Text shown.
┌──

The early portion of the curve is back-filled. Look closely at the growth chart and the lighter section at the start shows imported pre-tracking history, before the genuinely MQL5-tracked portion (the darker line) takes over. This pattern is common on new signals and isn’t dishonest by itself — the developer is showing how the system performed on their account before they enabled public signal tracking. But it means you should weight the tracked tail more heavily than the back-fill when judging behaviour. Fortunately, the tracked tail here looks clean and steady, which is the right signal.

17 weeks is encouraging, not proven. Four months of live data through one gold environment is a positive start, not a long-term track record. It hasn’t been tested through a sustained hostile period for grid systems, and the worst drawdown the live signal will eventually produce is almost certainly worse than the 9.2% on the chart today. That’s not pessimism; it’s what “young signal” means.

9.2% is balance drawdown. A grid system’s true risk picture is equity drawdown — which includes the floating losses on baskets that are still open. Balance drawdown only counts what’s been realised at trade close. The backtest reports 11.67% equity drawdown against 0.82% balance drawdown, which gives you a clearer sense of the gap. Plan around the equity figure, not the balance one.

└──

Written exercise A. Copy out the records word for word, starting at the first line of the records and ending with the line containing "should pyautogui.click(x=1297, y=399).".
Written exercise B. Continue the text on judging a young grid-trading signal's track record and drawdown from the point where it stops.
The text and the records have no connection to each other.

(A data block)
┌──

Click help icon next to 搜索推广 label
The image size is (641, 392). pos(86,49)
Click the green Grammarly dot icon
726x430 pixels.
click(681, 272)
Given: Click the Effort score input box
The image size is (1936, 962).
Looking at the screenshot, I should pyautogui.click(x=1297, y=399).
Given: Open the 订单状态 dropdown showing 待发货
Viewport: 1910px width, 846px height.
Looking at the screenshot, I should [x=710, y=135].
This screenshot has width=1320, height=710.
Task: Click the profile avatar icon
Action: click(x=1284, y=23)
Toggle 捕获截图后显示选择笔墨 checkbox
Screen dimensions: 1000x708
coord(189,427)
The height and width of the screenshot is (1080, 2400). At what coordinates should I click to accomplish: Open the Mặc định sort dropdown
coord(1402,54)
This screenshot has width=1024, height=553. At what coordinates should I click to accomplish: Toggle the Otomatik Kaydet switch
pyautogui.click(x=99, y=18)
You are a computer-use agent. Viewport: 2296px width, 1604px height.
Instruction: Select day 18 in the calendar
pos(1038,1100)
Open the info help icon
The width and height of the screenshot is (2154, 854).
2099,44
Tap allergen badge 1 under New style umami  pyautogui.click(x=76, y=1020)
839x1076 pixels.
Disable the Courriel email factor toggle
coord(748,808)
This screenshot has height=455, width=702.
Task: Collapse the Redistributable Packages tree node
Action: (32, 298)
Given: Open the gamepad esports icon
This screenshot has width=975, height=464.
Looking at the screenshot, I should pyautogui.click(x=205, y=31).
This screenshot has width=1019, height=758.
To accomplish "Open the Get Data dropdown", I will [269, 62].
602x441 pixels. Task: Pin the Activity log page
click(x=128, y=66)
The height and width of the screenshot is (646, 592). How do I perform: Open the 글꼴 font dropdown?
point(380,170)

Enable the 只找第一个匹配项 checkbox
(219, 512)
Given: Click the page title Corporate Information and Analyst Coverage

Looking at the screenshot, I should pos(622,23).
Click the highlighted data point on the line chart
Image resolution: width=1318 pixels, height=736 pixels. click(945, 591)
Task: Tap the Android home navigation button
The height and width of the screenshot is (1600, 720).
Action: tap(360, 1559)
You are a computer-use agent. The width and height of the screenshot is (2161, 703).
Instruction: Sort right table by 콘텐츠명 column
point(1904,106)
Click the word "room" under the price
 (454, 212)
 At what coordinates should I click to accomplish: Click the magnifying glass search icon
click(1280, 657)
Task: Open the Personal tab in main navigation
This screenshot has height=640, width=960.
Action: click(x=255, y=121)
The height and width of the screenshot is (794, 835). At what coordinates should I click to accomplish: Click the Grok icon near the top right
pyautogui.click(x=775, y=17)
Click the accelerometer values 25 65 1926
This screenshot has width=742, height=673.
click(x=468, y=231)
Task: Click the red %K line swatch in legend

└──

Response A.
Click help icon next to 搜索推广 label
The image size is (641, 392). pos(86,49)
Click the green Grammarly dot icon
726x430 pixels.
click(681, 272)
Given: Click the Effort score input box
The image size is (1936, 962).
Looking at the screenshot, I should pyautogui.click(x=1297, y=399).

Response B.
The 1:1000 leverage is what makes the percentage growth possible. A real-money account at 1:1000 with a small base will produce dramatic percentage moves in both directions. The strategy’s quality is in the trade pattern and the basket discipline, not in the headline percentage. On a more conservative-leverage account (EU 1:30, for example) the same strategy will produce a more modest result on the same trades.

The 0.98 LR Backtest — Strong But Read Carefully

Osloma Gold backtest report from January 2025 to May 2026 showing 905 trades, profit factor 9.10, 79 percent win rate, balance drawdown 0.82 percent, equity drawdown 11.67 percent, Sharpe ratio 48.48, LR correlation 0.98, 99 percent history quality
The 17-month XAUUSD backtest — strong numbers; read the equity drawdown, not just the balance.

The backtest covers January 2025 to May 2026 at 99% history quality. The headline metrics are unusually strong: a profit factor of 9.10, a 78.95% short win rate and 79.60% long win rate, 905 trades, and an LR correlation of 0.98 against the linear regression — meaning the equity curve climbs in near-mathematically-straight fashion across the period.

A 0.98 LR is genuine evidence that the strategy’s profitability isn’t concentrated in one favourable stretch. It’s particularly notable because the test period covers multiple gold regimes (2025 bull moves and 2026 corrections), so the linearity isn’t an artefact of testing only in a friendly environment.

Two important caveats keep this in proportion.

17 months is short for a backtest. The standard for “robust” usually runs 5-10 years of data across multiple market regimes. 17 months is enough to be useful but not enough to call it proven across history. Treat the LR as encouraging structural evidence, not a long-term forecast.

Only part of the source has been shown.